Author Abdul-Aziz Yakubu explains how disease can alter the behavior of populations that exhibit Allee effects. In infectious disease studies, the reproduction number or Ro is defined as the expected number of secondary infections arising from an initial infected individual during the latter's infectious period. For regular populations, the disease disappears in the population if (and only if) the Ro is less than 1. "In the present paper, we deal with a population whose survival is precarious even when Ro is less than 1," says Yakubu. "That is, independent of Ro, if the population size decreases below a certain level (the Allee index), then the individuals die faster than they reproduce."
A previous study by the authors showed that even a healthy stable population that is subject to Allee effects would succumb to a small number of infected individuals within a single location or "patch," causing the entire population to become extinct, since small perturbations can reduce population size or density to a level below or close to the Allee threshold.
Transmission of infectious diseases through a population is affected by local population dynamics as well as migration. Thus, when trying to understand the resilience of the ecosystem, the global survival of the species needs to be taken into account, that is, how does movement of animals between different locations affect survival when a disease affects one or more locations? Various infectious disease outbreaks, such as the West Nile virus, Phocine and distemper viruses have been seen to spread rapidly due to migrations.

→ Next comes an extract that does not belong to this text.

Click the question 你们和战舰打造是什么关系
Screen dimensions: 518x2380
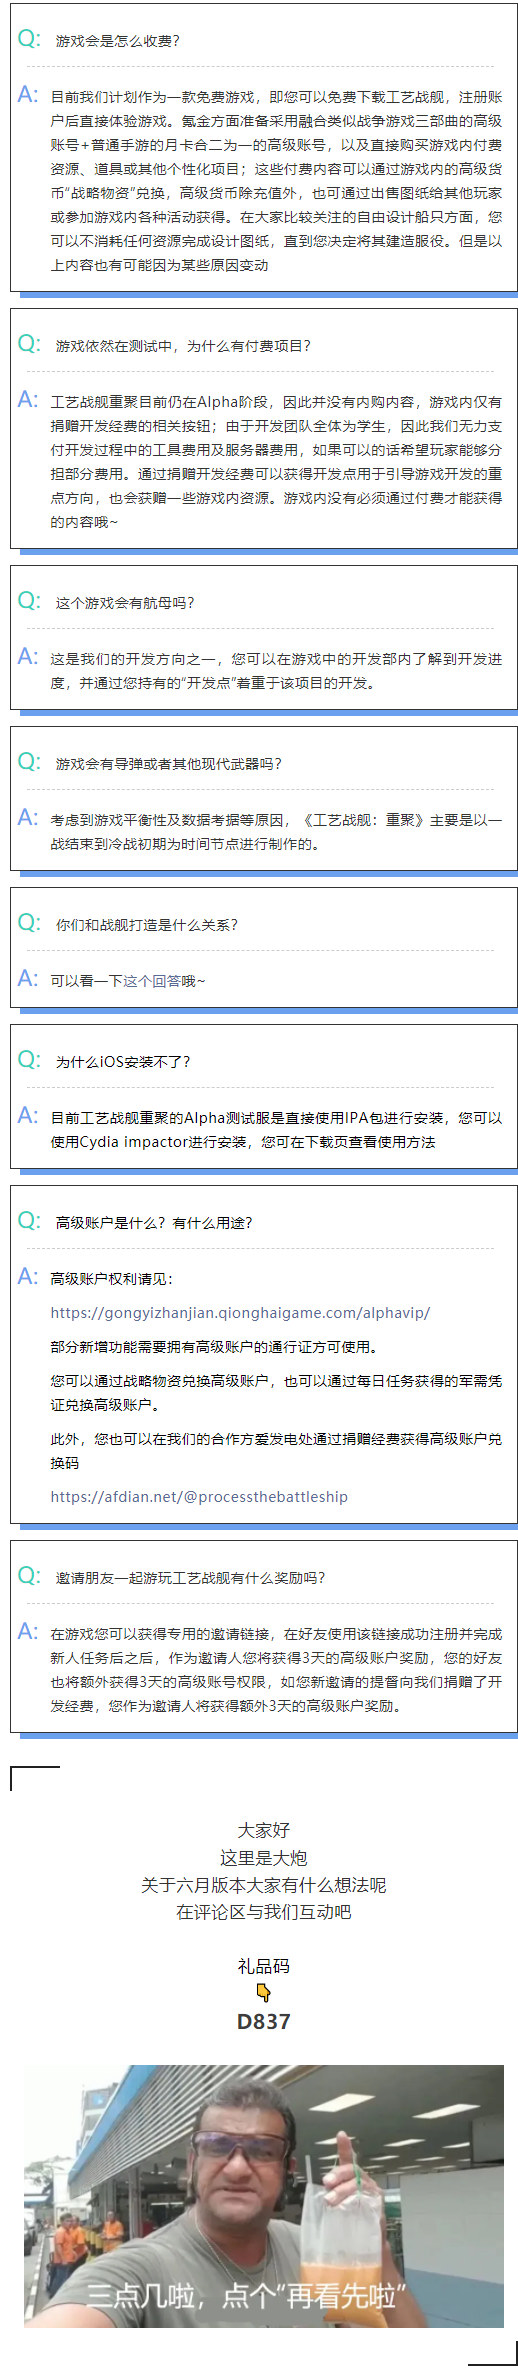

In this study, the authors extend their previous research by using a multi-patch model to analyze Allee effects within the context of migration between patches. "We investigate the combined effect of a fatal disease, Allee effect and migration on different groups of the same species," Yakubu says. In their conclusions, the host population is seen to become extinct whenever the initial host population density on each patch is lower than the smallest Allee threshold. When the initial host population has a high Allee threshold, the population persists on each patch if the disease transmission rates are small and the growth rate is large. Even in the case of high Allee thresholds, the host population goes extinct if the disease transmission rate is high, and growth rate and disease threshold are small. The presence of a strong Allee effect adds the possibility of population extinction even as the disease disappears.